Written problem: Copy every line of the records below without changing a single character.

* Start Given information *

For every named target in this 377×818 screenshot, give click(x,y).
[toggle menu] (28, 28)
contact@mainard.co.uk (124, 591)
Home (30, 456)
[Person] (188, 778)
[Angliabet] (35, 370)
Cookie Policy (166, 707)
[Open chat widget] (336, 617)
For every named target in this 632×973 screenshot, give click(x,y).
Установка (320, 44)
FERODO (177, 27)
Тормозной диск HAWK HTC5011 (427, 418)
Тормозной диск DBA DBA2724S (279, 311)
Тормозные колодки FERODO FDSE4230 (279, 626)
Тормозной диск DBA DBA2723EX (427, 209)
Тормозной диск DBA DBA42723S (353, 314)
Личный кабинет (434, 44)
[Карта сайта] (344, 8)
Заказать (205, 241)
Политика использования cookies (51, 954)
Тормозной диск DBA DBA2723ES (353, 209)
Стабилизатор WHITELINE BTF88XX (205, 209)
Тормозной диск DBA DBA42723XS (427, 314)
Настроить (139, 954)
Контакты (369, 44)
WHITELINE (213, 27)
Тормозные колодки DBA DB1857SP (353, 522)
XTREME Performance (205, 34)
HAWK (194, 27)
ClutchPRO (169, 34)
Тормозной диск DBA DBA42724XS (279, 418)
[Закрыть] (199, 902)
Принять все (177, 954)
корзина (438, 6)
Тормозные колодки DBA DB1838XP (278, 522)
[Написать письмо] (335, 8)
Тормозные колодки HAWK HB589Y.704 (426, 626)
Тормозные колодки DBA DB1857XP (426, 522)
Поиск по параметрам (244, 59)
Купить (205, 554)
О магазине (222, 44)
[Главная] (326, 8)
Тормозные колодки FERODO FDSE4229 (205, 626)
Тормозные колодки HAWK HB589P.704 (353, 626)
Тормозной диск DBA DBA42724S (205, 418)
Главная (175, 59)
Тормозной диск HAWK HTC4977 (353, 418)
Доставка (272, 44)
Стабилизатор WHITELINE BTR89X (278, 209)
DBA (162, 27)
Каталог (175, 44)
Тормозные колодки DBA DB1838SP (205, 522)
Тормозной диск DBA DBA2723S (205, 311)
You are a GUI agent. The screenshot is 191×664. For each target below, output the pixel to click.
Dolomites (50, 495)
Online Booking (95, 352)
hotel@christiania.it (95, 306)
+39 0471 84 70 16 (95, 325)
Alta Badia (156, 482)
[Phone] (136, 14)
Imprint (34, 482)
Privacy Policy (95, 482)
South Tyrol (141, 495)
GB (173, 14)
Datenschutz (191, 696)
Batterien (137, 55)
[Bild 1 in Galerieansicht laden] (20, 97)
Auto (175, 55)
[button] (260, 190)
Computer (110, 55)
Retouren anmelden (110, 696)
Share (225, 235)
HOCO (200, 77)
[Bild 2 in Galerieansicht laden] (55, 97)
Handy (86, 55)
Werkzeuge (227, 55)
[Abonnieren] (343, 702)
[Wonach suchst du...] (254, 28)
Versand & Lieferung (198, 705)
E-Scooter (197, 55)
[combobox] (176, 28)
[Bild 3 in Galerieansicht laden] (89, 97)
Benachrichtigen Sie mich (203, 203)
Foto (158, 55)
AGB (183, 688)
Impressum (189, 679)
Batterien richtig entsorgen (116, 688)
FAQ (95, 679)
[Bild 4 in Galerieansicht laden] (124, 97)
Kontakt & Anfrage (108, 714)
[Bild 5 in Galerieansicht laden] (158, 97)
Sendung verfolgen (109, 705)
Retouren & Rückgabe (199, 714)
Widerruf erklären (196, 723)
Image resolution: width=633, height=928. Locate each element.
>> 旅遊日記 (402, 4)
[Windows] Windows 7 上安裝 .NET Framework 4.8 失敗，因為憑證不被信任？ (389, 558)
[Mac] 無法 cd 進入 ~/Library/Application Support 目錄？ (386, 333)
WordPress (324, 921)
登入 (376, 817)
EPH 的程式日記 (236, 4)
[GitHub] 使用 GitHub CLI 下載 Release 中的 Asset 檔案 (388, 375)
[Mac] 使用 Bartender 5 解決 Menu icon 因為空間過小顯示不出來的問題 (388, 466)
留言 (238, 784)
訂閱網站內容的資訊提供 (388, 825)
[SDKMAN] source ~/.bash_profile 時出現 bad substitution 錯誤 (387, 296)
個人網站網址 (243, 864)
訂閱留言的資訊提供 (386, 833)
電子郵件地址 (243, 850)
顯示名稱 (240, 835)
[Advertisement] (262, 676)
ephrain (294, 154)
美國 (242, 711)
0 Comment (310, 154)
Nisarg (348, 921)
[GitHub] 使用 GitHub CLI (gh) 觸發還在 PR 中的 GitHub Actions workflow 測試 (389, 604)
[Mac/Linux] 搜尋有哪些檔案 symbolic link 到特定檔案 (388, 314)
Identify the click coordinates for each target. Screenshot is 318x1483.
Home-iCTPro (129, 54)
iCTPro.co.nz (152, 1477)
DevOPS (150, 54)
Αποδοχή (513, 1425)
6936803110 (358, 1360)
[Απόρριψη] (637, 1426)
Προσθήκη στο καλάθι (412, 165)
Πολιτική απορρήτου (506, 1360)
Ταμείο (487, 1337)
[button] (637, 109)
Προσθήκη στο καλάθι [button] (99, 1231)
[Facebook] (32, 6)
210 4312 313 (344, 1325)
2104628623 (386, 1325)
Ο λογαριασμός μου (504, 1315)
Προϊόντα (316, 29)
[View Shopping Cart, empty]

* End Given information *

Exercise output:
For every named target in this 377×818 screenshot, give click(x,y).
[toggle menu] (28, 28)
contact@mainard.co.uk (124, 591)
Home (30, 456)
[Person] (188, 778)
[Angliabet] (35, 370)
Cookie Policy (166, 707)
[Open chat widget] (336, 617)
For every named target in this 632×973 screenshot, give click(x,y).
Установка (320, 44)
FERODO (177, 27)
Тормозной диск HAWK HTC5011 (427, 418)
Тормозной диск DBA DBA2724S (279, 311)
Тормозные колодки FERODO FDSE4230 (279, 626)
Тормозной диск DBA DBA2723EX (427, 209)
Тормозной диск DBA DBA42723S (353, 314)
Личный кабинет (434, 44)
[Карта сайта] (344, 8)
Заказать (205, 241)
Политика использования cookies (51, 954)
Тормозной диск DBA DBA2723ES (353, 209)
Стабилизатор WHITELINE BTF88XX (205, 209)
Тормозной диск DBA DBA42723XS (427, 314)
Настроить (139, 954)
Контакты (369, 44)
WHITELINE (213, 27)
Тормозные колодки DBA DB1857SP (353, 522)
XTREME Performance (205, 34)
HAWK (194, 27)
ClutchPRO (169, 34)
Тормозной диск DBA DBA42724XS (279, 418)
[Закрыть] (199, 902)
Принять все (177, 954)
корзина (438, 6)
Тормозные колодки DBA DB1838XP (278, 522)
[Написать письмо] (335, 8)
Тормозные колодки HAWK HB589Y.704 (426, 626)
Тормозные колодки DBA DB1857XP (426, 522)
Поиск по параметрам (244, 59)
Купить (205, 554)
О магазине (222, 44)
[Главная] (326, 8)
Тормозные колодки FERODO FDSE4229 (205, 626)
Тормозные колодки HAWK HB589P.704 (353, 626)
Тормозной диск DBA DBA42724S (205, 418)
Главная (175, 59)
Тормозной диск HAWK HTC4977 (353, 418)
Доставка (272, 44)
Стабилизатор WHITELINE BTR89X (278, 209)
DBA (162, 27)
Каталог (175, 44)
Тормозные колодки DBA DB1838SP (205, 522)
Тормозной диск DBA DBA2723S (205, 311)
You are a GUI agent. The screenshot is 191×664. For each target below, output the pixel to click.
Dolomites (50, 495)
Online Booking (95, 352)
hotel@christiania.it (95, 306)
+39 0471 84 70 16 (95, 325)
Alta Badia (156, 482)
[Phone] (136, 14)
Imprint (34, 482)
Privacy Policy (95, 482)
South Tyrol (141, 495)
GB (173, 14)
Datenschutz (191, 696)
Batterien (137, 55)
[Bild 1 in Galerieansicht laden] (20, 97)
Auto (175, 55)
[button] (260, 190)
Computer (110, 55)
Retouren anmelden (110, 696)
Share (225, 235)
HOCO (200, 77)
[Bild 2 in Galerieansicht laden] (55, 97)
Handy (86, 55)
Werkzeuge (227, 55)
[Abonnieren] (343, 702)
[Wonach suchst du...] (254, 28)
Versand & Lieferung (198, 705)
E-Scooter (197, 55)
[combobox] (176, 28)
[Bild 3 in Galerieansicht laden] (89, 97)
Benachrichtigen Sie mich (203, 203)
Foto (158, 55)
AGB (183, 688)
Impressum (189, 679)
Batterien richtig entsorgen (116, 688)
FAQ (95, 679)
[Bild 4 in Galerieansicht laden] (124, 97)
Kontakt & Anfrage (108, 714)
[Bild 5 in Galerieansicht laden] (158, 97)
Sendung verfolgen (109, 705)
Retouren & Rückgabe (199, 714)
Widerruf erklären (196, 723)
Image resolution: width=633, height=928. Locate each element.
>> 旅遊日記 (402, 4)
[Windows] Windows 7 上安裝 .NET Framework 4.8 失敗，因為憑證不被信任？ (389, 558)
[Mac] 無法 cd 進入 ~/Library/Application Support 目錄？ (386, 333)
WordPress (324, 921)
登入 (376, 817)
EPH 的程式日記 (236, 4)
[GitHub] 使用 GitHub CLI 下載 Release 中的 Asset 檔案 (388, 375)
[Mac] 使用 Bartender 5 解決 Menu icon 因為空間過小顯示不出來的問題 (388, 466)
留言 (238, 784)
訂閱網站內容的資訊提供 (388, 825)
[SDKMAN] source ~/.bash_profile 時出現 bad substitution 錯誤 (387, 296)
個人網站網址 (243, 864)
訂閱留言的資訊提供 (386, 833)
電子郵件地址 (243, 850)
顯示名稱 (240, 835)
[Advertisement] (262, 676)
ephrain (294, 154)
美國 (242, 711)
0 Comment (310, 154)
Nisarg (348, 921)
[GitHub] 使用 GitHub CLI (gh) 觸發還在 PR 中的 GitHub Actions workflow 測試 (389, 604)
[Mac/Linux] 搜尋有哪些檔案 symbolic link 到特定檔案 (388, 314)
Identify the click coordinates for each target. Screenshot is 318x1483.
Home-iCTPro (129, 54)
iCTPro.co.nz (152, 1477)
DevOPS (150, 54)
Αποδοχή (513, 1425)
6936803110 (358, 1360)
[Απόρριψη] (637, 1426)
Προσθήκη στο καλάθι (412, 165)
Πολιτική απορρήτου (506, 1360)
Ταμείο (487, 1337)
[button] (637, 109)
Προσθήκη στο καλάθι [button] (99, 1231)
[Facebook] (32, 6)
210 4312 313 (344, 1325)
2104628623 (386, 1325)
Ο λογαριασμός μου (504, 1315)
Προϊόντα (316, 29)
[View Shopping Cart, empty]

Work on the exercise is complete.